A roguelike, deck-building game, Slay the Spire gives players the choice of three characters, each with a unique set of cards that can pop up in a given playthrough. Each run begins by choosing a path and from there, engaging in mix of combat encounters, randomized events, rest and upgrade locations.
The bulk of a run consists of combat. In each encounter, players draw cards that can be used to attack, defend or enact a special status. Some cards have multiple effects, allowing you to customize your strategy with more depth and planning.
At the start of each turn, players have three energy to spend, with each card generally costing a set amount to play. Once you’re out of energy or cards in your hand, you discard the remainder you’ve drawn, and it becomes the computer’s turn. Different relics, events and special cards can increase the amount of energy you have for a given run or single encounter, drastically altering the way you play the game.
After each successful battle, a list of rewards pops up, including gold and the choice of one new card to add into your deck. Critically, and this is important to the overall metagame, you don’t have to pick any of the cards; you can skip them. This is where Slay the Spire goes from being a simple card game to a nuanced deck builder.
Because you can only draw a set amount of cards each turn, the general strategy is to make sure your best cards appear in your hand as frequently as possible. Cards remain in your discard pile until all of the ones in your draw pile are pulled, and then the discard pile is reshuffled into a new draw pile.
Because of that, a deck full of powerful cards that don’t blend well together isn’t necessarily better than a smaller deck with a handful of strong cards that synergize. At the same time, it’s also important to keep a balance of attack and defense cards so you’re able to adequately block damage. Balanced decks help prevent poor hands that limit your attacking and defensive options.

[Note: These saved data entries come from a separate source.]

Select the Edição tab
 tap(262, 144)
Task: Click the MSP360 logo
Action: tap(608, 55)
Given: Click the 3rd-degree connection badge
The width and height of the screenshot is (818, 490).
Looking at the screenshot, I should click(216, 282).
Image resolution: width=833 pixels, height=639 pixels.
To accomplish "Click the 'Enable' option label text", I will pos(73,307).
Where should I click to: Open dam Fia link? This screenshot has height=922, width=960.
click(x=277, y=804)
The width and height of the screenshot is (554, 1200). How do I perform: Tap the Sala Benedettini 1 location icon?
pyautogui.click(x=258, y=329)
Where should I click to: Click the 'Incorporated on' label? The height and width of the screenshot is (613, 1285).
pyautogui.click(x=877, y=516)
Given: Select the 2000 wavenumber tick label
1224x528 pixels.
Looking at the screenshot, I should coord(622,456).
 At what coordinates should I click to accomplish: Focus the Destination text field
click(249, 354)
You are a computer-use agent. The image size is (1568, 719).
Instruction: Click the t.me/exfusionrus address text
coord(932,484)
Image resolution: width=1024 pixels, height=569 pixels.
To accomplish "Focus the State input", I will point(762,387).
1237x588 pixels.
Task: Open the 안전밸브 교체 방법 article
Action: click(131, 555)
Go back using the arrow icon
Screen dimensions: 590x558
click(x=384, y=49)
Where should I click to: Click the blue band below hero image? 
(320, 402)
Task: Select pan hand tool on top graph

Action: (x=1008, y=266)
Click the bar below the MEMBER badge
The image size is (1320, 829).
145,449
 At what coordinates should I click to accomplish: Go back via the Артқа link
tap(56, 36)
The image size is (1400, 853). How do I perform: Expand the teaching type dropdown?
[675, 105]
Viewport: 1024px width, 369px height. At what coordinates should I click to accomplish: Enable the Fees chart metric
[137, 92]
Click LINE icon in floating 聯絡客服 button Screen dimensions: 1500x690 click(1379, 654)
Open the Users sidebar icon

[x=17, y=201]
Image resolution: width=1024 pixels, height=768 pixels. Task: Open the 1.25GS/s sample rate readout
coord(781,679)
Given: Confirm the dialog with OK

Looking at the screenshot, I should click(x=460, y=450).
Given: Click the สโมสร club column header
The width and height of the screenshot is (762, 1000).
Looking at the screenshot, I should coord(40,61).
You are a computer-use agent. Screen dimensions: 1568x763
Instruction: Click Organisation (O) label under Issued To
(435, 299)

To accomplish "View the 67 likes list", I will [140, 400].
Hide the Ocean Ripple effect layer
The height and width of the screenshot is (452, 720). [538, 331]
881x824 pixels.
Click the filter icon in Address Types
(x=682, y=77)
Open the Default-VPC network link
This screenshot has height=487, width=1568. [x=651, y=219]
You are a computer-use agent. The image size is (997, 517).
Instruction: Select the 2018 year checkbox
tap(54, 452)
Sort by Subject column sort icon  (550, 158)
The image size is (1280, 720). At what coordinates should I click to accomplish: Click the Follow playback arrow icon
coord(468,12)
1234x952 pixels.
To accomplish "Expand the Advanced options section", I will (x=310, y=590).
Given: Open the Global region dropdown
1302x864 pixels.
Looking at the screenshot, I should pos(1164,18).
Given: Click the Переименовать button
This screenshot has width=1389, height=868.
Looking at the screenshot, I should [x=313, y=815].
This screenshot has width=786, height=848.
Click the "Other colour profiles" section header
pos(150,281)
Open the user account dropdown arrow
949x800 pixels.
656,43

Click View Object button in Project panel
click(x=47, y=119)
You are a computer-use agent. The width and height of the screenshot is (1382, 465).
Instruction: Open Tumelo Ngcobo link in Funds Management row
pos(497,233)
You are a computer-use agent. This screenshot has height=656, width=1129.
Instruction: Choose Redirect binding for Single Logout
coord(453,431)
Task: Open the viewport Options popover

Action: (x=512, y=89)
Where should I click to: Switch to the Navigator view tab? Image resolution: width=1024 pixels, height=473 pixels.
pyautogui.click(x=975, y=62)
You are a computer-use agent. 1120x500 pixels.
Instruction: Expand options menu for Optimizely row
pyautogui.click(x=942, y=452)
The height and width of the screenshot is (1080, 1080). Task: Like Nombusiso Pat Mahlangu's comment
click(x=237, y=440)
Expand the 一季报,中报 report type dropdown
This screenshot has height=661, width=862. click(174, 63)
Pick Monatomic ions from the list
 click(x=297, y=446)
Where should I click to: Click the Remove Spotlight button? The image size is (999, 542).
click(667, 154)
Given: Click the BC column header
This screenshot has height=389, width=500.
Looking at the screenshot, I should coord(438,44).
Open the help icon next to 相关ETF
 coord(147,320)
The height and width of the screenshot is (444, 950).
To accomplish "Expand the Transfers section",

Those defensive options become increasingly important the further into a game you get. A character typically acquires block by playing a defensive card, which applies a set amount of damage negation for that turn. Slay the Spire shows you the general action an enemy is going to take on its next turn, such as attacking, buffing itself or an ally, debuffing you, or adding block to itself. When preparing an attack, the game shows how much damage an enemy is going to do, telling you how much defense is necessary to negate damage.
The game then becomes a balancing act of understanding when to attack, how much damage to block, and if or when it’s OK to take some damage. Health can only be restored in certain situations, so weighing the damage you can afford to take before finding a campfire to rest at is vital. Four or five damage here or there may not seem like much, but suffering that three battles in a row and then running into a difficult encounter could end your run prematurely.
When you do take damage (and you will), stopping at a rest site provides an intriguing dilemma. You can opt to rest and heal a percentage of your health, or you can upgrade a card in your deck. Each card can only be upgraded once, and the game shows you the improved version of the card before you commit to making the choice. It’s a difficult decision, particularly when you’ve taken some damage. Do you maximize your health or risk it and strengthen your hand until you can reach another rest stop along the way?
Another variable that plays into each run are relics, which do everything from altering certain cards to boosting attack and defense. Just like card rewards after a battle, you’re under no obligation to pick up the relic when you find it. Some are guaranteed boosts to any playthrough, such as relics that prevent enemies from inflicting certain statuses on you. Others come at a cost, like boosting your energy at the cost of no longer being able to pick up gold.
All of those decisions and randomized occurrences set you up for the end of a level. The second to last part of every level is always a campfire to rest or upgrade, with the final part being a boss fight. As you’d suspect, each floor of the spire has an increasingly difficult final battle, and as a general rule, the longer a boss fight goes, the more likely you are to see some of its strongest attacks. Fortunately, there’s no reason to hold back since your health is fully restored upon winning and moving to the next floor.
There’s a strong chance that even with relic pickups, new card acquisitions, item use and the myriad other elements that go into a particular playthrough, you’re going to fail. Slay the Spire is a difficult game, but as with any good rougelike, it teaches you a little bit each playthrough. Different enemy patterns, status effects and special attacks become more predictable moves you can prepare yourself for, and more importantly, you start to understand the strengths and weaknesses of each card the game presents.
There’s no right or wrong way approach Slay the Spire’s deck-building mechanic, but there are ways to make sure each playthrough has the greatest chance for success. That said, this is still a deliberately challenging strategy game that offers deep rewards to those who stick with it to learn all the quirks and nuances.
Slay the Spire will knock you down time and again, but it also tempts you with the knowledge that another go is just one click away. It gets 4.5 GiN Gems out of 5.